→ SOURCE MATERIAL
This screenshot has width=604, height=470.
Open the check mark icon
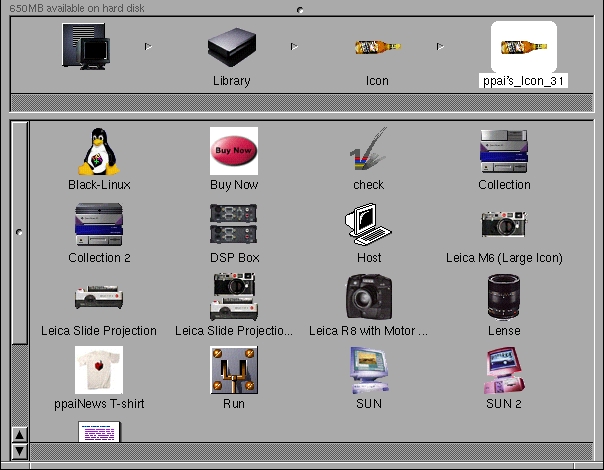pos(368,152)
--
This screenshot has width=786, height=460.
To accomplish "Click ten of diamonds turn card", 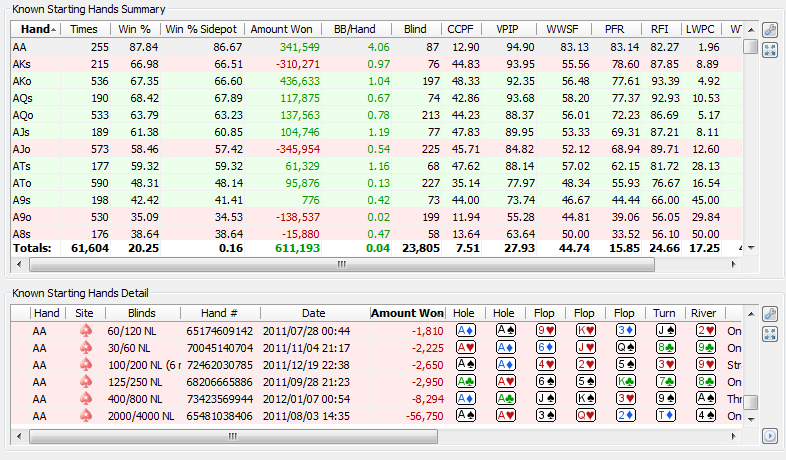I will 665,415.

→ WHAT YOU NEED TO DO
In the listing, find each line with the string "width" and copy it.

→ EXERCISE RESULT
This screenshot has width=604, height=470.
This screenshot has width=786, height=460.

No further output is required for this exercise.